Thanks to Rob for such a full-on thumbs up, and hopefully, we'll get a few more of them down the line, before we're done and dusted! While we're at it, the holidays are just around the corner...Desperate Times is available for $10, postage paid, right here -- just contact me, via this website, and we'll set up the transaction, once I give you the relevant link!
Then, once you have it in your hands, ponder where all of this relentless Disneyfication of our neighborhoods and communities -- along with the double-barreled, double-digit rent increases that accompany the whole unsavory phenomenon -- is taking us.
<UGLY THINGS #55 REVIEW>
"Ralph Heibutzki, a.k.a. Chairman Ralph, pays homage to the classic DIY fanzine format of olden tymes here with a haphazard scissors-and-glue-stick collaged layout, complete with paste-up lines, blurry photocopied photos and newspaper clippings, hand-drawn illustrations, and the pages all held together with a single staple in the top left corner.
"The throwback format is appropriate as the issue tells the story of Safari Sam's, a Huntington Beach venue that was one of the hot spots for the underground music scene in California's Orange County in the 1980s. The 'zine charts the rise and fall in a scrappy oral history format..." (Mike Stax, Winter 2020)
<POSITIVE CREED #44 REVIEW>
"A big chunky 'zine all the way from the States that investigates the rise and fall of Safari Sam's, a music venue in Orange County. From what I can gather, it sounded like a pretty happening place in its day, hosting the Minutemen, Fire Hose, Social Distortion, the Jesus and Mary Chain, and a whole bunch of others who were all involved in the eighties punk movement.
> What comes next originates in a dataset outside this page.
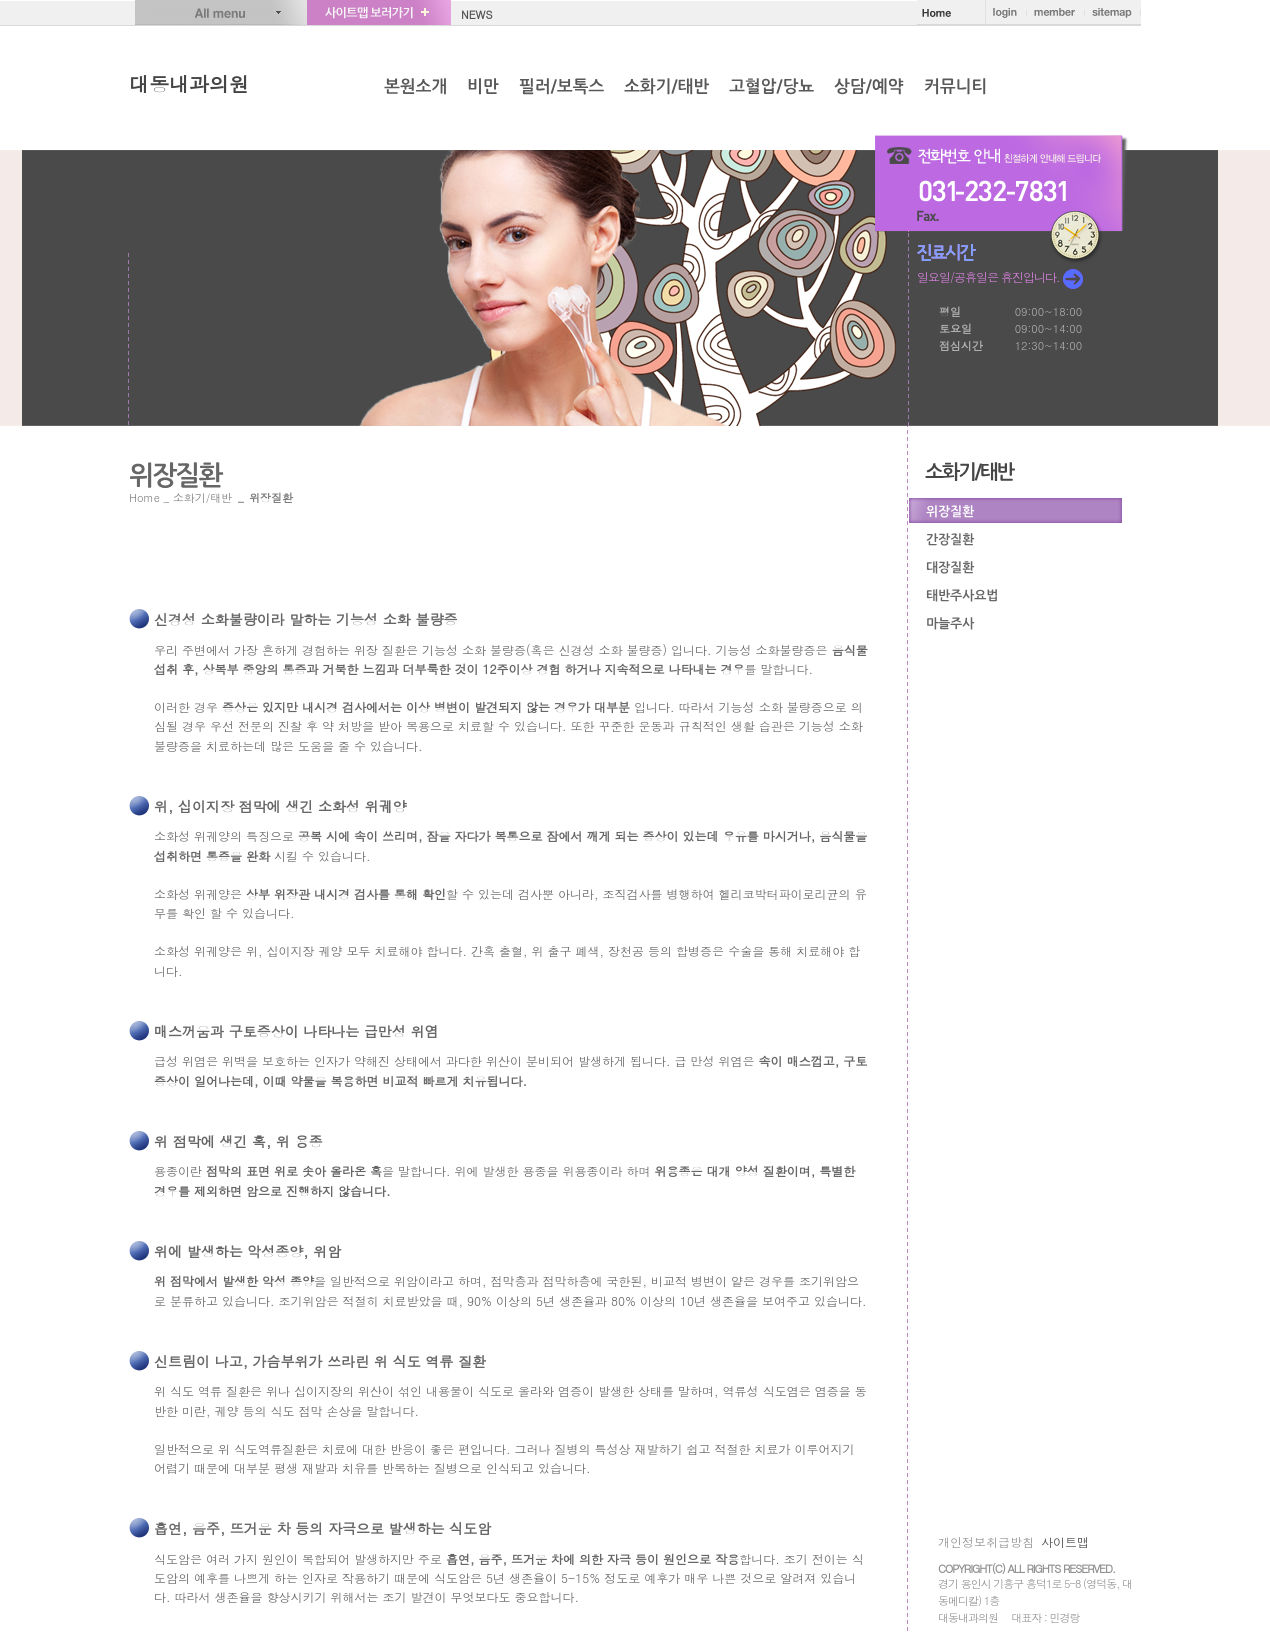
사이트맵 (1065, 1541)
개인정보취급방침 (986, 1541)
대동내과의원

"There's interviews from individuals who were about at the time giving a good insight into how things were and it sounds like a tough time for some with police harassment cropping up regularly along with business and licensing issues. I have to say that I found this a really fascinating read into a world of pissed off teenagers getting creative by forming bands and writing poetry and creating their own reality whilst trying to make a difference. It's this sort of thing that hits the home of impact that punk rock made on people and continues to do so.
<DESPERATE TIMES #2: SNAP DESCRIPTION>
While Safari Sam's established itself as a hotbed of great rock 'n' roll, it's also a story of a strongly conservative social culture, constant harassment from city bureaucrats and cops, and, ultimately, a force that proved too strong to overcome...gentrification. It's a story that was relevant then, and still plays out today, all around the nation. Now, you can read it for yourself, and draw your own conclusions.
"Roll the credits in your mind for this story, which has played out since the dawn of DIY (in general), and punk rock (in particular): Anykid in Anytown USA doesn't like what's happening there. Maybe they don't hear their type of music, hope to carve out room for something else...or simply want something else besides the standard issue profit-mongering water hole.
"Whatever the reason, Anykid gets Anyclub up and running. Anyclub survives the initial growing pains (hit or miss bookings, spotty audiences, official and unofficial sabotage). For awhile, everyone has a more interesting place to go. Then, sadly but surely, the obstacles start piling up -- too many to overcome in short order.
"The doors slam shut, and the lights go out, leaving Anyclub to live on, in people's memories, and a big black hole in the local scene once more. Roll the credits: wash, rinse, repeat."